John Hooper of The Guardian reports from Rome:
Some 15,000 worshippers gathered yesterday at the shrine of the Roman Catholic saint and mystic Padre Pio, as his exhumed body went on display for the first time since his death almost 40 years ago.
More than a million people are expected to file past a transparent casket holding his restored corpse between now and September 2009. Catholic practice allows for the remains of saints to be exhumed, checked for their state of deterioration and exhibited as relics for veneration.
Padre Pio’s body is unusually central to the cult that surrounds him, and exceptionally controversial. For believers the visible evidence of his sanctity was the stigmata - the wounds of Jesus on the cross - that first appeared in 1910.

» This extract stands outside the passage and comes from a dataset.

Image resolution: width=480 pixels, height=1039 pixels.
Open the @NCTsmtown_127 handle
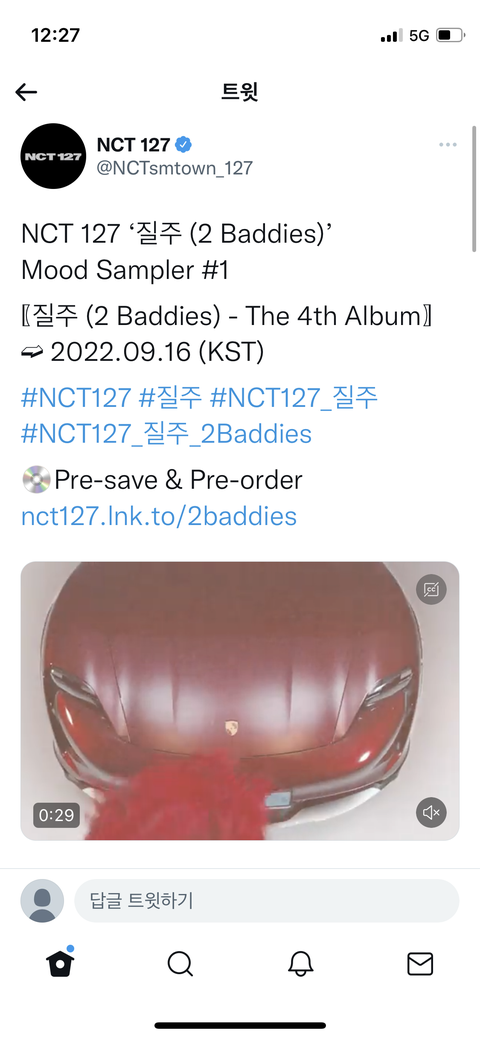coord(175,168)
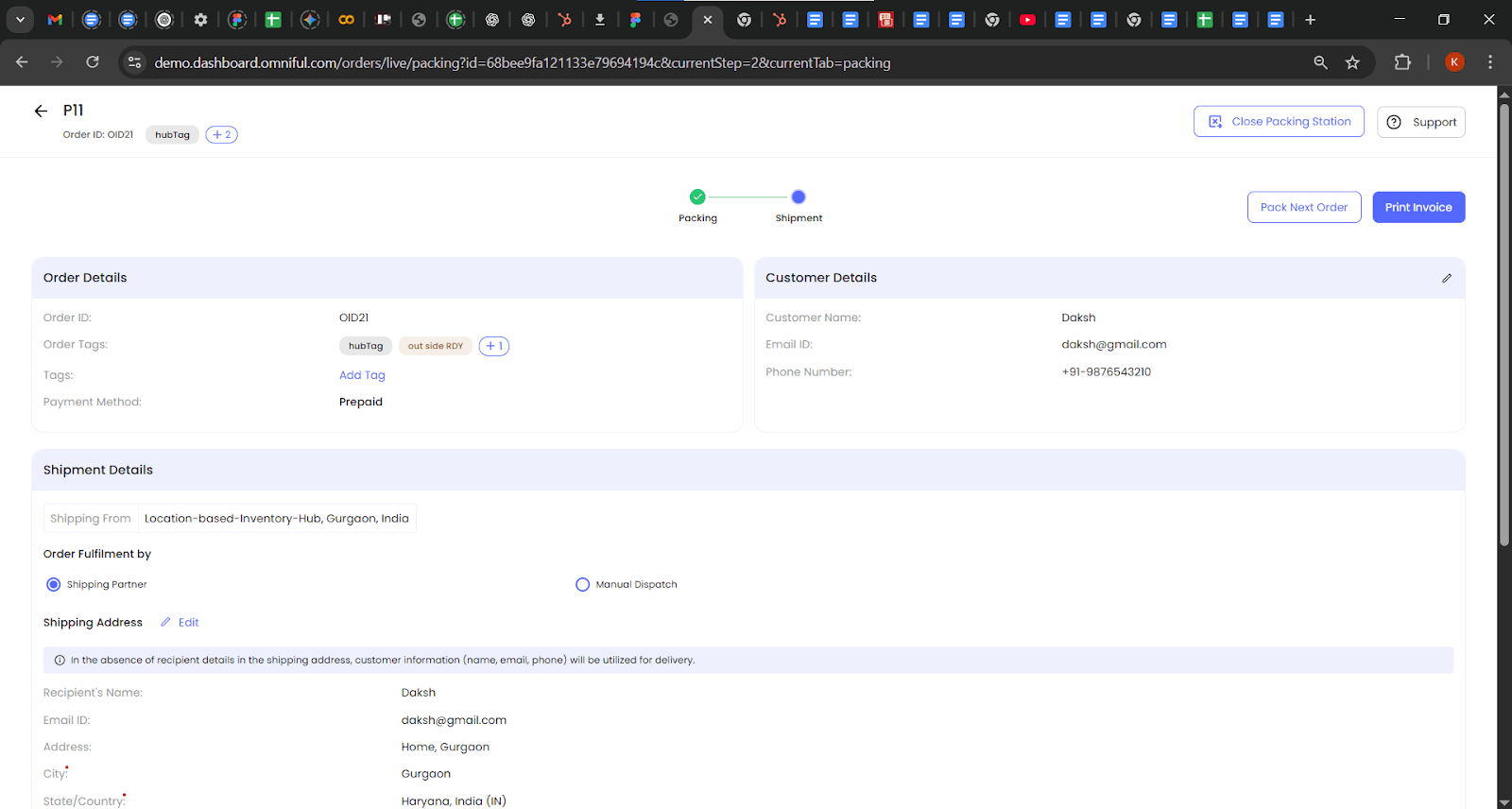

The article reports that " Padre Pio’s face was covered with a lifelike silicone mask of the type used in wax museums."
Editor’s note: Necromancy (attempting or communicating with the dead) is forbidden in the Bible. The Roman Catholic Church acknowledges this fact, however there is a loophole in the RCC doctrine:
The Church does not deny that, with a special permission of God, the souls of the departed may appear to the living, and even manifest things unknown to the latter…necromancy is held by theologians to be due to the agency of evil spirits, for the means taken are inadequate to produce the expected results.
This timely news piece highlights another facet of Roman Catholic mysticism…the same spirituality that the purpose driven, seeker sensitive and the emergents promote as benign.
Hosea 4:6 My people are destroyed for lack of knowledge: because thou hast rejected knowledge, I will also reject thee, that thou shalt be no priest to me: seeing thou hast forgotten the law of thy God, I will also forget thy children.